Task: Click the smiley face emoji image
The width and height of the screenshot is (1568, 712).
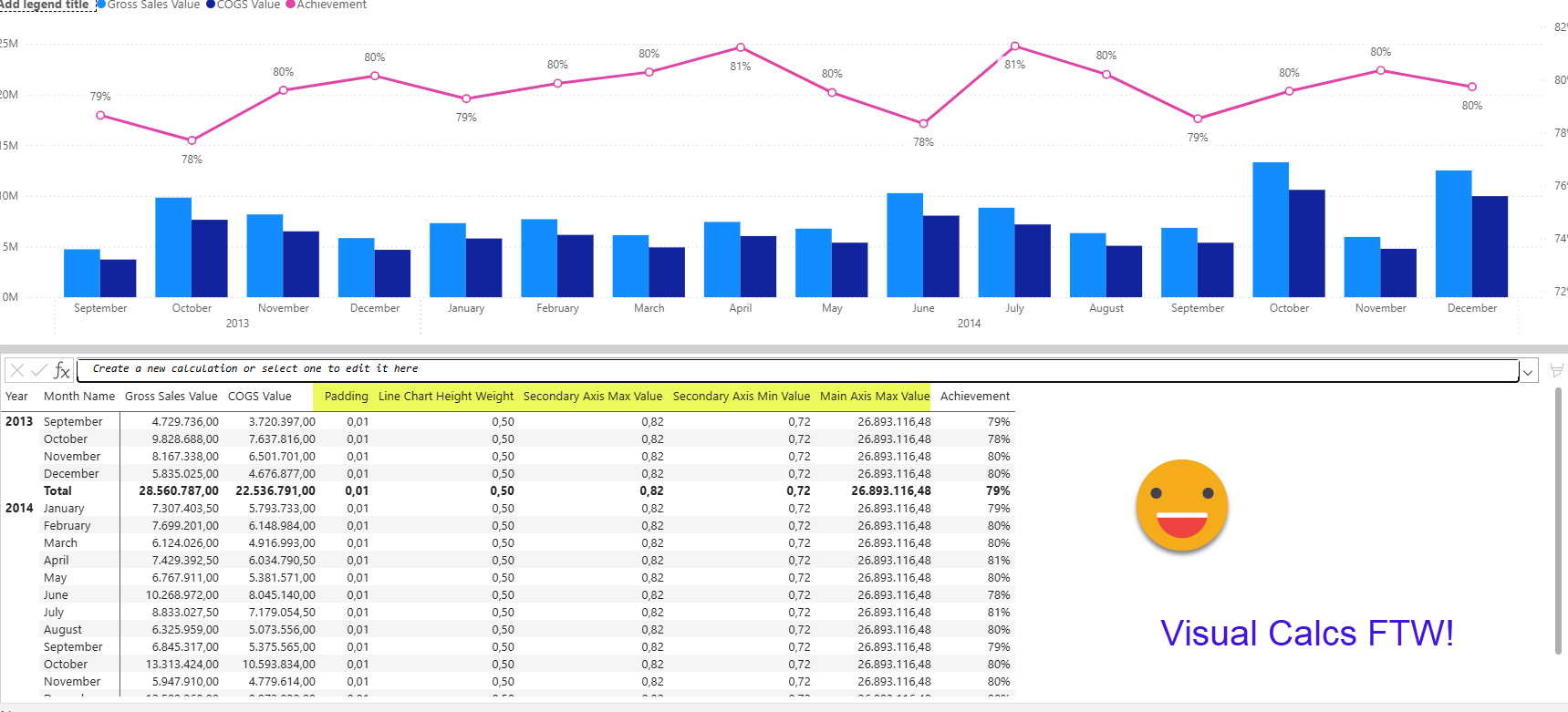Action: pyautogui.click(x=1181, y=505)

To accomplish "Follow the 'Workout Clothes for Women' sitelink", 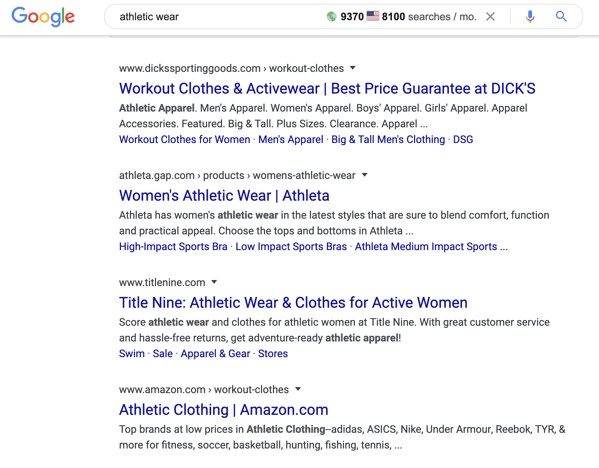I will [185, 139].
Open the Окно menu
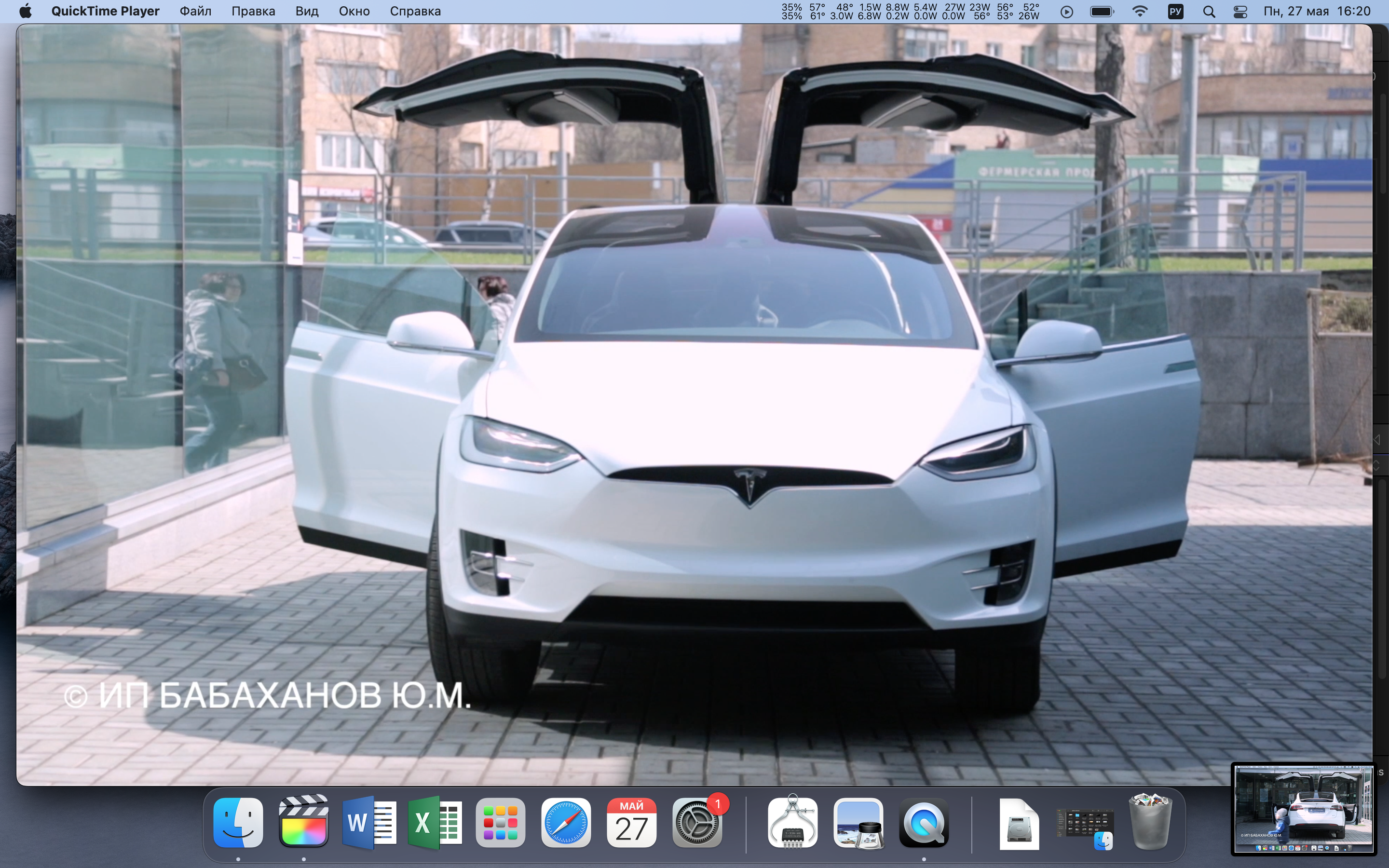This screenshot has height=868, width=1389. click(x=354, y=12)
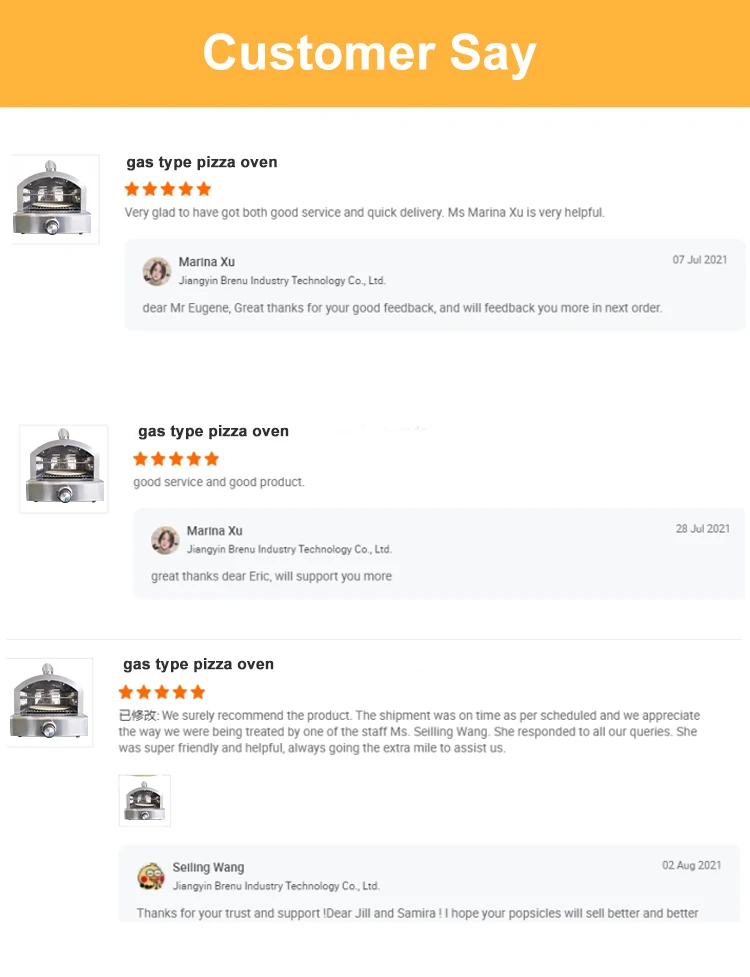View the large oven thumbnail beside the 'We surely recommend' review
The width and height of the screenshot is (750, 977).
[49, 702]
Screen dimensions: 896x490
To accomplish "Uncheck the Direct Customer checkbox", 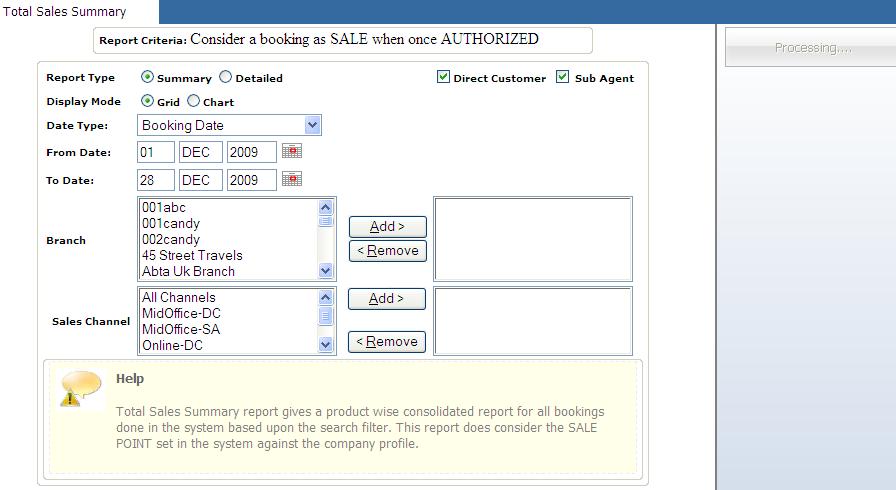I will tap(443, 77).
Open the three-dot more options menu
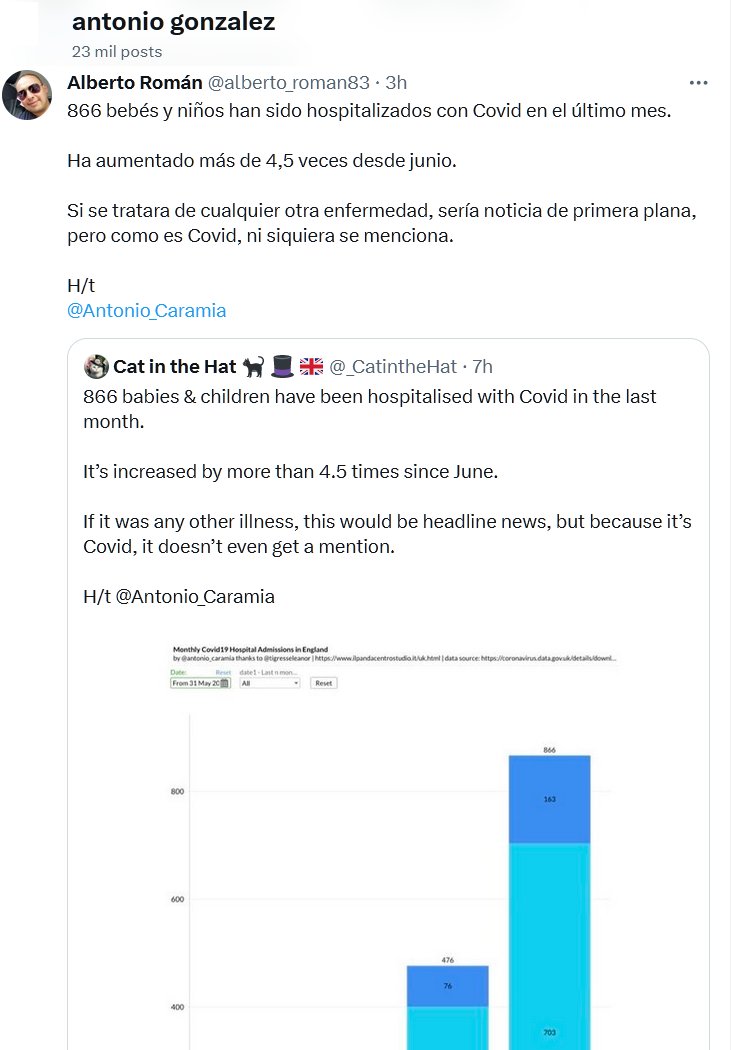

⁂

- [Exercise objective] Show every one of the lines above that contains the string "menu". Case counts.

- [Written response]
Open the Окно menu
Open the three-dot more options menu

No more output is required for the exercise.